What the exercise asks >> Rewrite the listing with "configuration issues" swapped for "setup problems" and leave every other character as it is.

━━━━━━━━━━━━━━━━━━━━━━━━━━━━━━

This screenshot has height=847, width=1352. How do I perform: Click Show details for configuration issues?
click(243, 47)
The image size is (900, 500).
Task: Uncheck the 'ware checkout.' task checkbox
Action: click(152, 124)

━━━━━━━━━━━━━━━━━━━━━━━━━━━━━━

Solution >>
This screenshot has height=847, width=1352. How do I perform: Click Show details for setup problems?
click(243, 47)
The image size is (900, 500).
Task: Uncheck the 'ware checkout.' task checkbox
Action: click(152, 124)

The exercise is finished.